* _Work instructions_: Give again, word for word, every line in the entries below from the line with "Image resolution: width=1024" up to and including the line with "Given: Click the refresh", and no other line.

* _Task data_:
----
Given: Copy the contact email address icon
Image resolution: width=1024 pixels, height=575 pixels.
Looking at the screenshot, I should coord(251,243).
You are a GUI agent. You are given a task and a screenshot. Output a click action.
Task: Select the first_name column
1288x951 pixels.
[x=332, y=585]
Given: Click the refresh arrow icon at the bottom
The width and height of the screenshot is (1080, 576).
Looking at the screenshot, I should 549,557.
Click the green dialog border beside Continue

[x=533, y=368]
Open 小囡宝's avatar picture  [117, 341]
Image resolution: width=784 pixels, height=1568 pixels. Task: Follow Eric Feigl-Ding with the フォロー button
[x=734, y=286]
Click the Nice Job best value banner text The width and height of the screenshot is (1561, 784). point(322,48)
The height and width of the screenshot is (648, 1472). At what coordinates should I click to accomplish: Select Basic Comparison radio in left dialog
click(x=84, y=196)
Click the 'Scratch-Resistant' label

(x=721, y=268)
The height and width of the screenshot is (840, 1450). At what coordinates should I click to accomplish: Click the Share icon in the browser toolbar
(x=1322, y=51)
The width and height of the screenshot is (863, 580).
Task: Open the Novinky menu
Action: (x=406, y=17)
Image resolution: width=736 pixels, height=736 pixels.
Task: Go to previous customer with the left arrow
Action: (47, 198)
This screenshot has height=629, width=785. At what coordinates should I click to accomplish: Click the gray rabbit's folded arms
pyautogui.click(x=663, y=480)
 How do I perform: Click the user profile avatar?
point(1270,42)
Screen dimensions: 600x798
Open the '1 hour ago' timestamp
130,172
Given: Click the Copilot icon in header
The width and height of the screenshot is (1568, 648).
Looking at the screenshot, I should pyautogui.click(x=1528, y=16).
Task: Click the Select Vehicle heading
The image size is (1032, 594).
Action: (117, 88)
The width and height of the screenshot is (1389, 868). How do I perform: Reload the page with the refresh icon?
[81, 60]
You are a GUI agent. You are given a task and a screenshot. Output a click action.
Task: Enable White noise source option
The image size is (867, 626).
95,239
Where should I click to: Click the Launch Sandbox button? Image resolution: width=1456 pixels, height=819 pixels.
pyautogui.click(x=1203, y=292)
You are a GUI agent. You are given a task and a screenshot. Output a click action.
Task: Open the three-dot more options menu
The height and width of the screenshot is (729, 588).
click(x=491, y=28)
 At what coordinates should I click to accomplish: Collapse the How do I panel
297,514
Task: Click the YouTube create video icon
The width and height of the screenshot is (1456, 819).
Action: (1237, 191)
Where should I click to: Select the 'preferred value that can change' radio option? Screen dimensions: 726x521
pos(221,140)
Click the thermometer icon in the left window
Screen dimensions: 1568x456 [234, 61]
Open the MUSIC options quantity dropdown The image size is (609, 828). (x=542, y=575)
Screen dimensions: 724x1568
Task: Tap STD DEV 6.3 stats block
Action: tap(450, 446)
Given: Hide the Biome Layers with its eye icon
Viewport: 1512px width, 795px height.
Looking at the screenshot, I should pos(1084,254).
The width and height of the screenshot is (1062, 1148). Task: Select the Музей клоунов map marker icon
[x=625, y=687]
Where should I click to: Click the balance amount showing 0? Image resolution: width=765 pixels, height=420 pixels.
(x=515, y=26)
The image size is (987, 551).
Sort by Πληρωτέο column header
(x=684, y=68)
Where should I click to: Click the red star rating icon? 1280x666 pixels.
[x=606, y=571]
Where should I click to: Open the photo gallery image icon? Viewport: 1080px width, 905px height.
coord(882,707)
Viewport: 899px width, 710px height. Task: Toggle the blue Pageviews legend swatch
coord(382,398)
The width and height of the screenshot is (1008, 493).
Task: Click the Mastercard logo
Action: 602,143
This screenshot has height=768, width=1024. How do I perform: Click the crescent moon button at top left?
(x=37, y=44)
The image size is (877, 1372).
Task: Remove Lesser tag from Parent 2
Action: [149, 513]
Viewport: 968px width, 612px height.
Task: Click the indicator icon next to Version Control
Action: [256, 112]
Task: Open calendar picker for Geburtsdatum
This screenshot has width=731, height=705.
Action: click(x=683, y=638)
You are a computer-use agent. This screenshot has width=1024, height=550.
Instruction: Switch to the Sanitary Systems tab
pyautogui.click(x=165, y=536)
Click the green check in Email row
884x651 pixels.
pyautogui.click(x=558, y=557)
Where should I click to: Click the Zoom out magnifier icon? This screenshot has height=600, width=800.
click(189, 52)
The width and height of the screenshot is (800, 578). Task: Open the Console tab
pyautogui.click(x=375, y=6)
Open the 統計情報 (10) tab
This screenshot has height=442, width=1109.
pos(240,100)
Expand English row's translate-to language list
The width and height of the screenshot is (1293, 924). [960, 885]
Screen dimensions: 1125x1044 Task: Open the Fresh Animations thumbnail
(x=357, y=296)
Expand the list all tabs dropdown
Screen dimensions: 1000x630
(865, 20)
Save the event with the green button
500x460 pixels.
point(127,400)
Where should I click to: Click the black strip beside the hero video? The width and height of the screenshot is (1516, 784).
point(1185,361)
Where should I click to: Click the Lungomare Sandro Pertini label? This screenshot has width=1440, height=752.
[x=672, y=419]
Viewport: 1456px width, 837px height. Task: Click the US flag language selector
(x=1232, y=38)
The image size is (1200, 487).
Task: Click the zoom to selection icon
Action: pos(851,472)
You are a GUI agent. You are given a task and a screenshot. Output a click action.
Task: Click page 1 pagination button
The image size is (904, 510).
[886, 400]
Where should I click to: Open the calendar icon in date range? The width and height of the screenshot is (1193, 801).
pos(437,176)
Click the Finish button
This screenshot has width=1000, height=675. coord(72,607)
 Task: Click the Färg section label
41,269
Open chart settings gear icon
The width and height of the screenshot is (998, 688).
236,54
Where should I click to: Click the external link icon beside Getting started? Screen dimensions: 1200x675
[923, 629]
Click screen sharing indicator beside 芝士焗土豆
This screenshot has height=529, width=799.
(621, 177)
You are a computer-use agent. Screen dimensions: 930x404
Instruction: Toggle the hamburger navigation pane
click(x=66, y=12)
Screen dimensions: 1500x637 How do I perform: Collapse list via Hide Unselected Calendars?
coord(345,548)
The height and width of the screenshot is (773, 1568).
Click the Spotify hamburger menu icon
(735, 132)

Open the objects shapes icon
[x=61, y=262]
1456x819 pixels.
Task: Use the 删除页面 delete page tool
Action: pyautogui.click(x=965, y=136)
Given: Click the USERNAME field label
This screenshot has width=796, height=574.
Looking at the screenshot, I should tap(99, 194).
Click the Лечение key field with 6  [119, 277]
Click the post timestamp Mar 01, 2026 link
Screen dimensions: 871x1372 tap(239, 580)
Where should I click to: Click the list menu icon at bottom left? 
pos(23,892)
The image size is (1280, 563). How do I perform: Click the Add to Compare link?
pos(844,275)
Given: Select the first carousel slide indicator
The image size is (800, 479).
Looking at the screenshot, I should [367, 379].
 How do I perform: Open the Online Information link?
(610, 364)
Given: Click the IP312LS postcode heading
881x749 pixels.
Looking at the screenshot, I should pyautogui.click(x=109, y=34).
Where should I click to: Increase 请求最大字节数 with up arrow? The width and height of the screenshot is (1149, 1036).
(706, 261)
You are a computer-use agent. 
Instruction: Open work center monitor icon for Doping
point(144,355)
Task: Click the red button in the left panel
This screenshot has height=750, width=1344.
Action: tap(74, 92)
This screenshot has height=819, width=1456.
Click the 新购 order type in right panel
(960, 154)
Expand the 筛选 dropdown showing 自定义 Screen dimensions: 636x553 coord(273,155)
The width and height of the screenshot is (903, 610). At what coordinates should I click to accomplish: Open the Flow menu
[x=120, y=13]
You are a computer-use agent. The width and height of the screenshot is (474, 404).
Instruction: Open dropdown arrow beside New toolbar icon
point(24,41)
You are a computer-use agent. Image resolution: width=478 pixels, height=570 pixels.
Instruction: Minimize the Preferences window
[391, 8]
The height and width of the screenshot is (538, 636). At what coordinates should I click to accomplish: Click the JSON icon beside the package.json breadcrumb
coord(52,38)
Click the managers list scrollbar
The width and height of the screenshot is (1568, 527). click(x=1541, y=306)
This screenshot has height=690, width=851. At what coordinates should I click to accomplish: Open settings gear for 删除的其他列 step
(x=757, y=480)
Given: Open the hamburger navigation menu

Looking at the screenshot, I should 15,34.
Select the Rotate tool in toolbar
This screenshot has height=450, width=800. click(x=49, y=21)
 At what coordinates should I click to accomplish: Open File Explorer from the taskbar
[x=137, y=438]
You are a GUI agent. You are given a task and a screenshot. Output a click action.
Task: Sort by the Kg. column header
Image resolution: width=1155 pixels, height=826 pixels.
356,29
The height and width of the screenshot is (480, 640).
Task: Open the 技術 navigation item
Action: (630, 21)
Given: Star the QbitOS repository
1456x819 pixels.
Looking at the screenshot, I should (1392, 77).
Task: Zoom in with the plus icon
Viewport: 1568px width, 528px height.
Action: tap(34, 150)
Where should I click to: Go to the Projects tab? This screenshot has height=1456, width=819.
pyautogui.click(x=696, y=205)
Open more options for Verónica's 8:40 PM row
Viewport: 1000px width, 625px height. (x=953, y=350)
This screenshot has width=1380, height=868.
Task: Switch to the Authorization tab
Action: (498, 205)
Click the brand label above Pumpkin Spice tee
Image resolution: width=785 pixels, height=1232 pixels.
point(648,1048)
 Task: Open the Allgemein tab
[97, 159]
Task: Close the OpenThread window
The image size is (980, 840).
----
* _Response to this task_:
Image resolution: width=1024 pixels, height=575 pixels.
Looking at the screenshot, I should coord(251,243).
You are a GUI agent. You are given a task and a screenshot. Output a click action.
Task: Select the first_name column
1288x951 pixels.
[x=332, y=585]
Given: Click the refresh arrow icon at the bottom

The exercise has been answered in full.